Calvin Kalman Chizever
Calvin Kalman Chizever, of Rockville, died Sept. 14. He was the beloved husband of the late Bobbie Chizever; devoted father of Randi Saks, Carol McDowell, Karen Askin, Ron (Debbie) Gallant and Lisa (Joe Raeder) Gallant; and loving brother of Delly Epstein. Also survived by Tony (Melissa) Busillo, Sarah (Michael) Cohen, Zachary (Katharina) Gallant, Jacob Raeder, Rebecca Askin, Sasha Gallant, Evan (Katie) Janis, Max Raeder, Corey (Ashley) Janis, Daniel Raeder, David Benko and six great-grandchildren.
Contributions can be made to Congregation Har Shalom, JSSA and NAMI. Arrangements by Sagel Bloomfield Danzansky Goldberg Funeral Care.
Cheryl Granoff, of Rockville, died Sept. 11 at age 92. Beloved mother of Andrea (John) Hartranft and grandmother of Jacob Hartranft. Contributions can be made to the Alzheimer’s Foundation.
Arrangements by Sagel Bloomfield Danzansky Goldberg Funeral Care.
Sidney Rosendorf, of Gaithersburg, died Sept. 12. Beloved husband of the late Irene Rosendorf; devoted father of Marsha (David) Goldberg and Alvin (Marilyn) Rosendorf; brother of Jennie Koff; loving grandfather of Shayne (Andrew) Friedman, Todd (Nicole) Goldberg, Daniel (Christina) Rosendorf, Melissa Hogan, Julie Goldberg, Andrew Goldberg and Karen (Dennis) McGuire; and great-grandfather to 11. Sidney served in the U.S. Army Air Corps from 1942 to 1946.
Contributions can be made to Jewish Social Service Agency (JSSA) of Rockville.
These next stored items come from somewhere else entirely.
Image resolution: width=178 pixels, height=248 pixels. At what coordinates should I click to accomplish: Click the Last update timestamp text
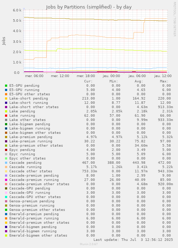click(133, 240)
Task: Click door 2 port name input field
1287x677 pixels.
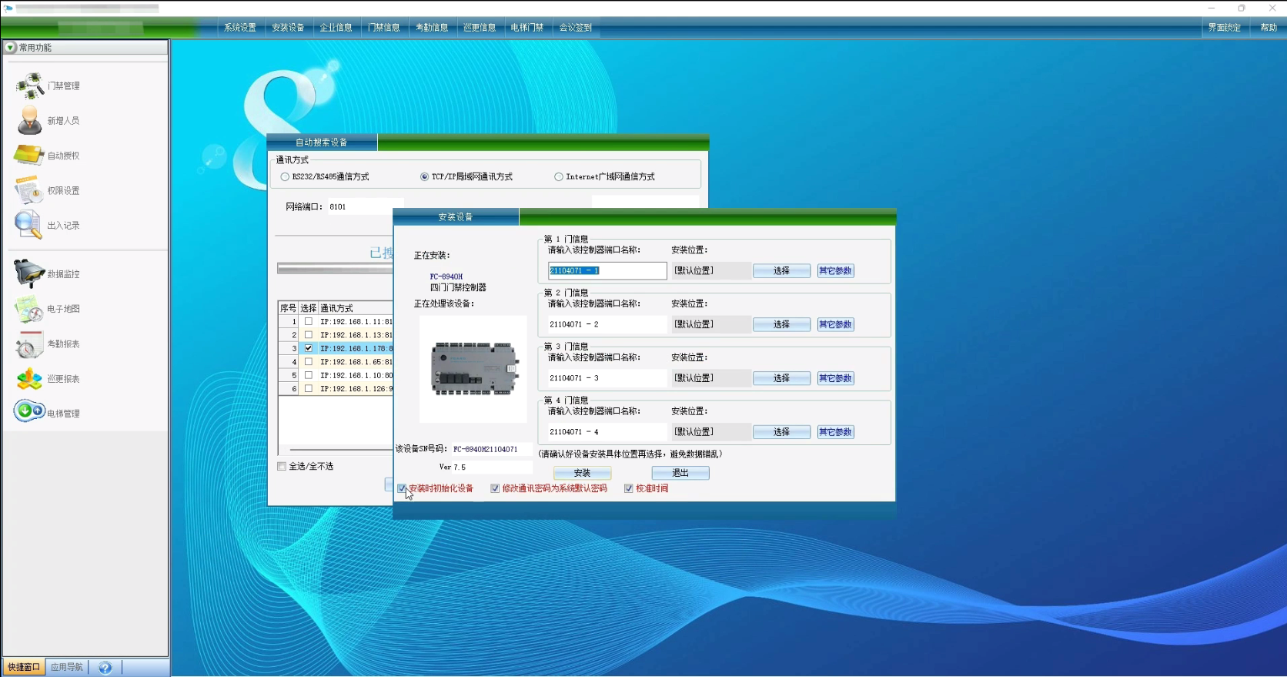Action: [x=607, y=324]
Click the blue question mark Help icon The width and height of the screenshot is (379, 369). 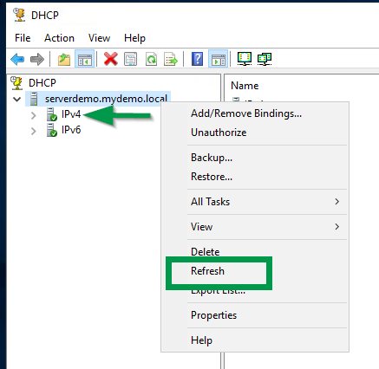(197, 59)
Arrangements by Sagel Bloomfield Danzansky Goldberg Funeral Care.
Lore Schneider, of Springfield, died Sept. 17. She was the beloved wife of the late Robert Schneider; mother of Valerie S. Hollmeyer (the late John Hollmeyer), Glen Schneider (Carol Denker) and Marilyn Kellam (Kevin); grandmother of Aaron Kuney (Elizabeth), Elyssa and Julia Schneider; great-grandmother of Alexis and Charlotte Kuney.
Contributions can be made to the United States Holocaust Memorial Museum, 100 Raoul Wallenberg Place, SW Washington, D.C. 20024-2126.